It made me wonder where the gap is.

As someone who has always been offered the job after every interview, I want to help you out! I’m sharing the things I personally do, to ensure that you’ll land a safety manager job.

Submit a Personalized Resume

To land that job offer, the very first step is getting invited to the interview. To do so, you’ll first need to get past the initial screening.

Just like we’ve talked about in previous episodes, your great safety manager resume is the key to this! You’ll need to highly-personalize the resume you send to help you stand out amongst the sea of other applicants.

To personalize your resume, you’ll also need to improve your cover letter. Emphasize the things you can do for the company you’re applying for.

To be sure attention is paid to your cover letter, you’ll need to include the skills they’re looking for (things they’ve included in the job posting) in your cover letter.

Aside from that, submitting a personalized resume also includes putting in the work requested by the company. For example, they may ask you to answer specific questions or request you to do a specific task related to the job.

Practice Answering Common Interview Questions

Practice makes perfect. This might seem like a run-of-the-mill tip to land that job, but trust me, it works. Being prepared to answer the questions your potential future employer might ask, not only enables you to speak fluidly during the interview but also reflects your quality as an employee. It shows that you are prepared and have done the work needed to get that job. It means you’re very determined to join and work for the company you’re interested in.

### Brief a
Give back the listing lines from the one containing "Screen dimensions: 1045x577" down to the end of the listing, switching "toolbar" to "menu bar" and leaving everything else as it is.

### Given entries
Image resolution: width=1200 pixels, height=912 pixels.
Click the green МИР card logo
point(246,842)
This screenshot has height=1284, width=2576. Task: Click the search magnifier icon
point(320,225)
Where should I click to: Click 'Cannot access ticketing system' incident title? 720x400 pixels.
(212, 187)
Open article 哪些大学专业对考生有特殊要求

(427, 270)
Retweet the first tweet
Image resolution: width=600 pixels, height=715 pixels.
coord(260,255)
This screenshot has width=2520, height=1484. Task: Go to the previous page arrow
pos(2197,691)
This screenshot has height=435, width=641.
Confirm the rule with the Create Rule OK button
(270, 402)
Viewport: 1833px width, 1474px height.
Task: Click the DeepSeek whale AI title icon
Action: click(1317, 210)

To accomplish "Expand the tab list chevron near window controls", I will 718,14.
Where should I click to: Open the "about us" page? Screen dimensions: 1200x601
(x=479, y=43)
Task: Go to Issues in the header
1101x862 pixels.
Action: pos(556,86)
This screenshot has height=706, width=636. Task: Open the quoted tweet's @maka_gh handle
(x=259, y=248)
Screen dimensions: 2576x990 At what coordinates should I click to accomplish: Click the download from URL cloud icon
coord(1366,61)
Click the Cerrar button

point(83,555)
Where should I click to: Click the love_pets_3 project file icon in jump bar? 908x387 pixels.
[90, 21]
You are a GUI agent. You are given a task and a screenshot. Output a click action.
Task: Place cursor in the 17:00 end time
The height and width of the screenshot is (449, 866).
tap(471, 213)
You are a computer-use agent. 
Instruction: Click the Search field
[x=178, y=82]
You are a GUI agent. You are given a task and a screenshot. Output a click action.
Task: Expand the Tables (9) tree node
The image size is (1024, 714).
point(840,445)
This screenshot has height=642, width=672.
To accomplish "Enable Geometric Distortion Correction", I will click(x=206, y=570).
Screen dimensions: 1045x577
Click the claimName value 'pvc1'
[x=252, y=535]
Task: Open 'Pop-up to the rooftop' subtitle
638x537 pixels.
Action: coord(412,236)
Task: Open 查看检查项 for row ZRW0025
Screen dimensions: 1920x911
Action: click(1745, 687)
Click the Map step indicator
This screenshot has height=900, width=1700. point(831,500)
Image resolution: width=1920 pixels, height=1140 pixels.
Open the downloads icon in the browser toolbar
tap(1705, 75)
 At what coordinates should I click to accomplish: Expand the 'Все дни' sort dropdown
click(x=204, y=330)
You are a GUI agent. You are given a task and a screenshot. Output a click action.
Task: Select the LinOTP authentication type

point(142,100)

### Brief b
Answer these questions from the text on landing a safety manager job:
(i) What must you get past before you can be invited to the interview?
(ii) What should you include in your cover letter so that attention is paid to it?
(iii) Besides reflecting your quality as an employee, what does being prepared to answer questions enable you to do during the interview?

### Task answer a
Screen dimensions: 1045x577
Click the claimName value 'pvc1'
[x=252, y=535]
Task: Open 'Pop-up to the rooftop' subtitle
638x537 pixels.
Action: coord(412,236)
Task: Open 查看检查项 for row ZRW0025
Screen dimensions: 1920x911
Action: click(1745, 687)
Click the Map step indicator
This screenshot has height=900, width=1700. point(831,500)
Image resolution: width=1920 pixels, height=1140 pixels.
Open the downloads icon in the browser menu bar
tap(1705, 75)
 At what coordinates should I click to accomplish: Expand the 'Все дни' sort dropdown
click(x=204, y=330)
You are a GUI agent. You are given a task and a screenshot. Output a click action.
Task: Select the LinOTP authentication type

point(142,100)

### Task answer b
(i) The initial screening.
(ii) The skills the company is looking for, which it has included in the job posting.
(iii) Speak fluidly.